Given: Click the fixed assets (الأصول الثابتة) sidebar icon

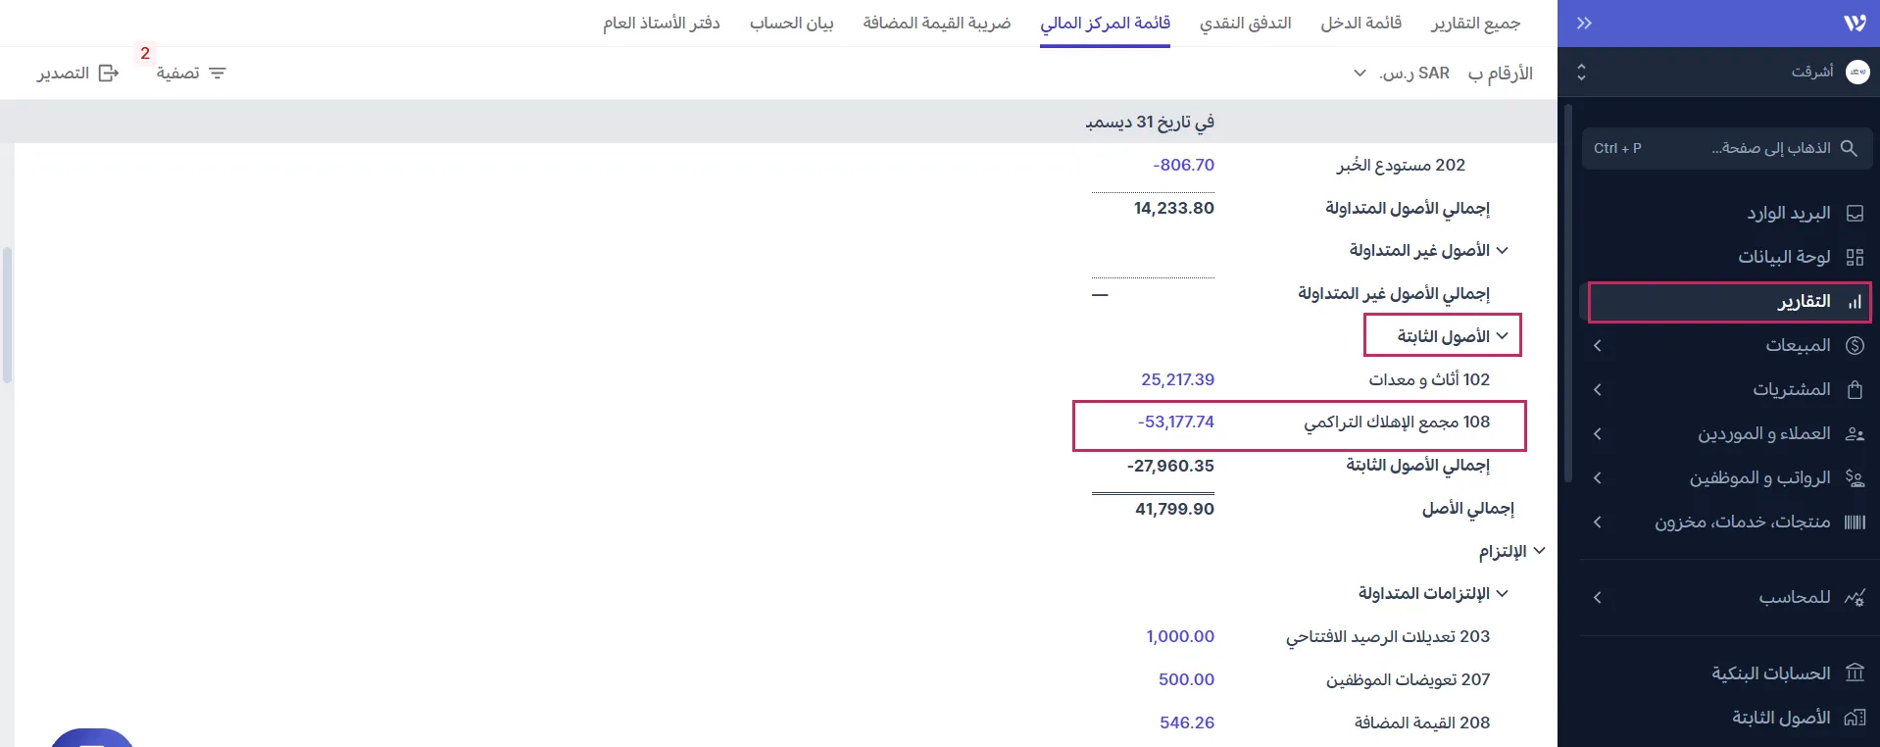Looking at the screenshot, I should (x=1855, y=718).
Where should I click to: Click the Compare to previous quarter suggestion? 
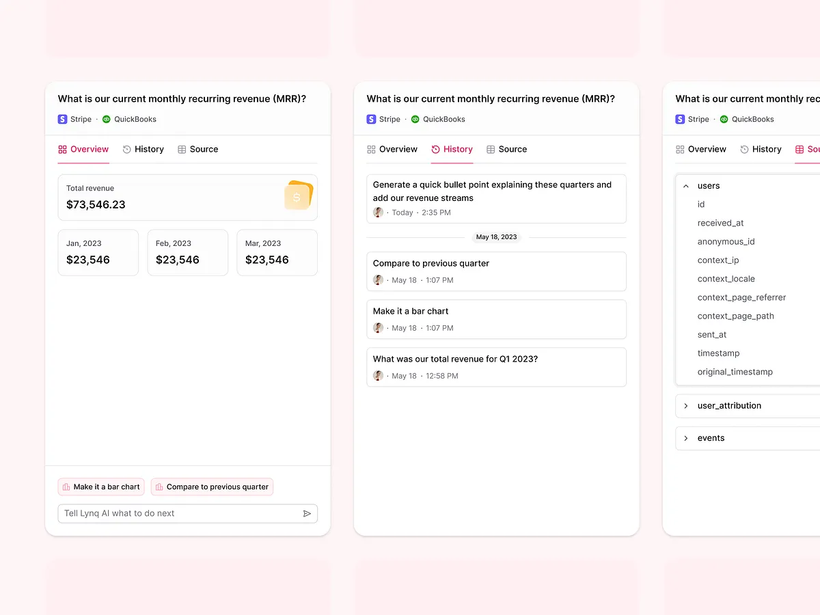point(212,487)
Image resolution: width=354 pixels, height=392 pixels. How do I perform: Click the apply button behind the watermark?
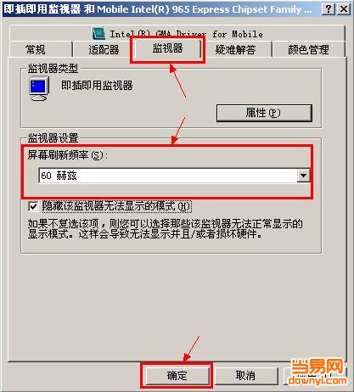(315, 376)
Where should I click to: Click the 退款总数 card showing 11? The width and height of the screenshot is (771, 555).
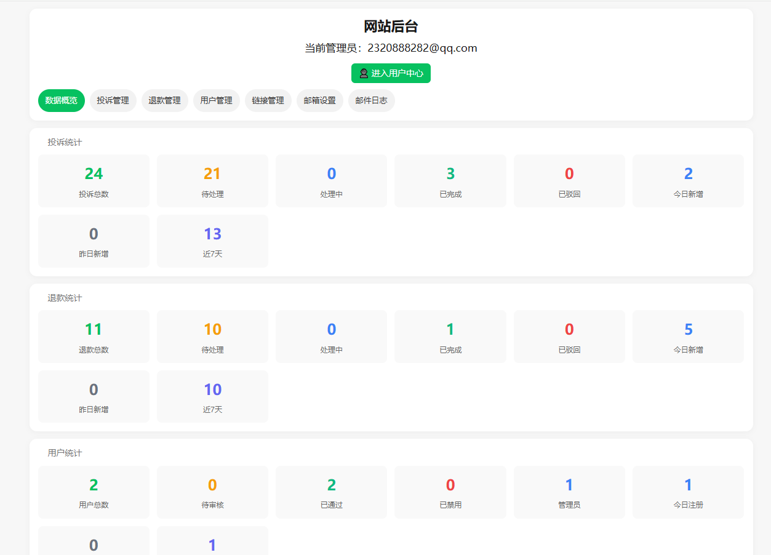tap(94, 337)
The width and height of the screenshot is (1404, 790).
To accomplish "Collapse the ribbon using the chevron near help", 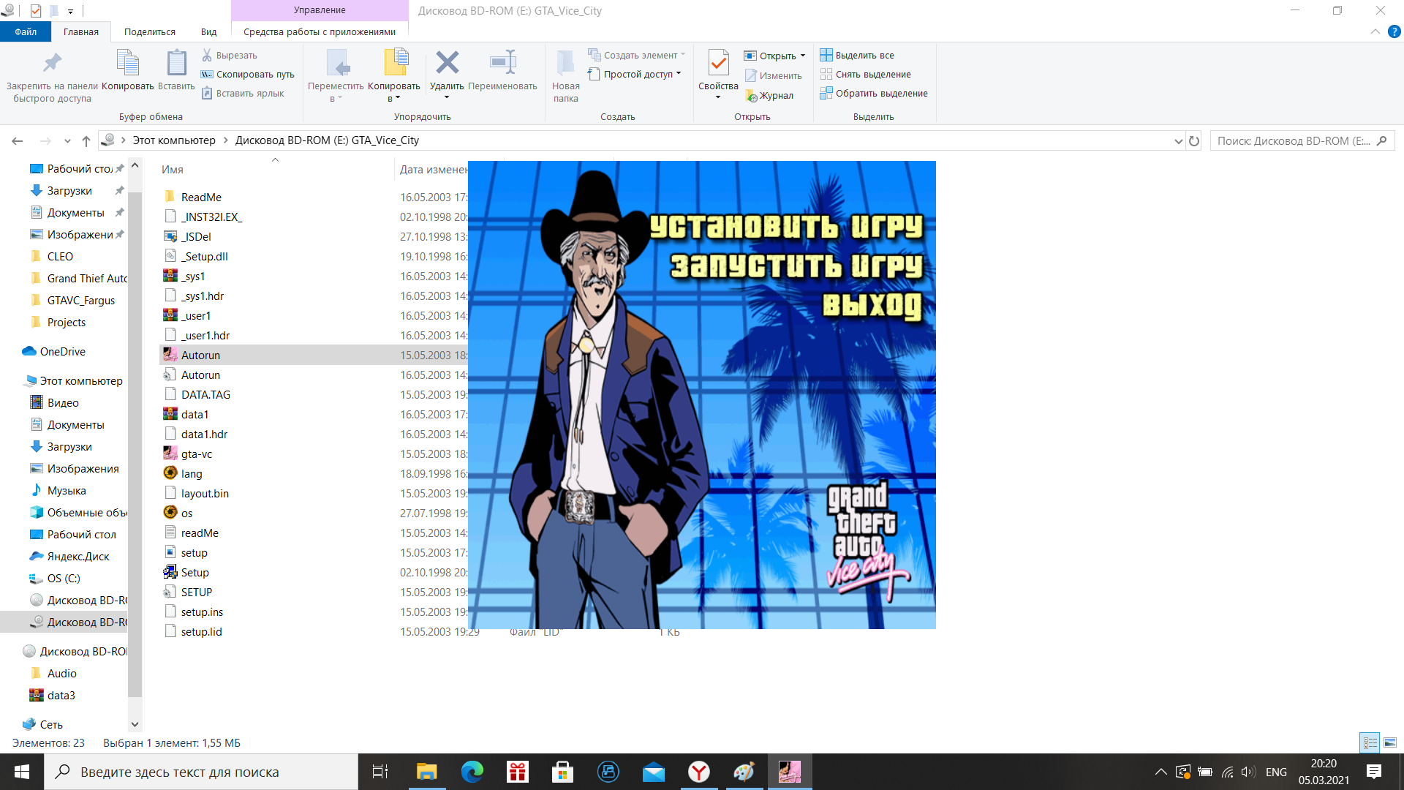I will coord(1375,31).
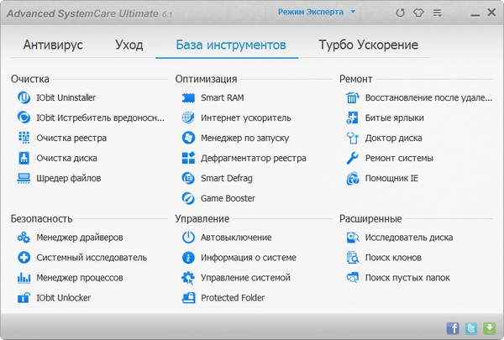Open Очистка реестра registry cleaner
This screenshot has height=340, width=504.
[71, 138]
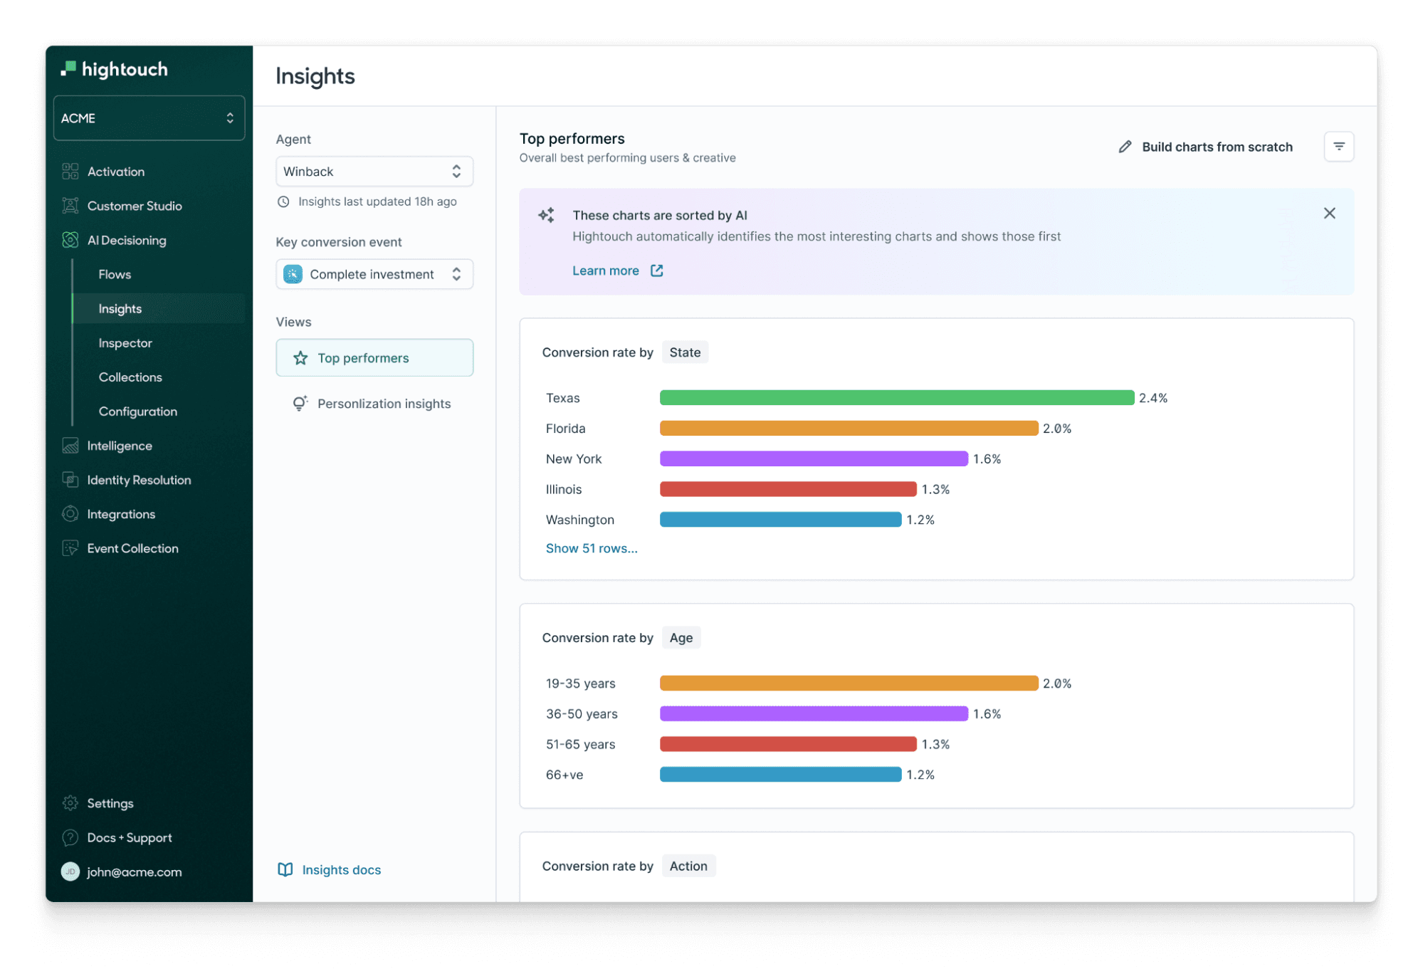This screenshot has width=1423, height=969.
Task: Open Integrations via its icon
Action: pos(70,514)
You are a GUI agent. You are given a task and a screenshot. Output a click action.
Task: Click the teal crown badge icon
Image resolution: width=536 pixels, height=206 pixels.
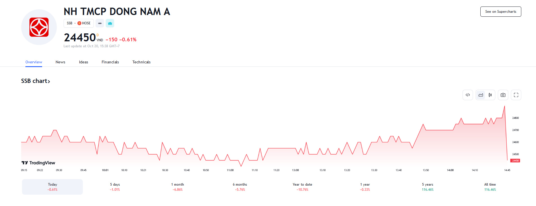(x=110, y=23)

****

▶ _Given instruction_:
Please write out the lines above again without changes, beginning with the first one and stopping after the line that contains "tap(94, 337)". Leave the pictures out of your answer.

▶ _Response to the task_:
Given: Click the fixed assets (الأصول الثابتة) sidebar icon

Looking at the screenshot, I should (x=1855, y=718).
Where should I click to: Click the Compare to previous quarter suggestion? 
point(212,487)
Image resolution: width=354 pixels, height=392 pixels. How do I perform: Click the apply button behind the watermark?
(315, 376)
Where should I click to: Click the 退款总数 card showing 11? The width and height of the screenshot is (771, 555).
tap(94, 337)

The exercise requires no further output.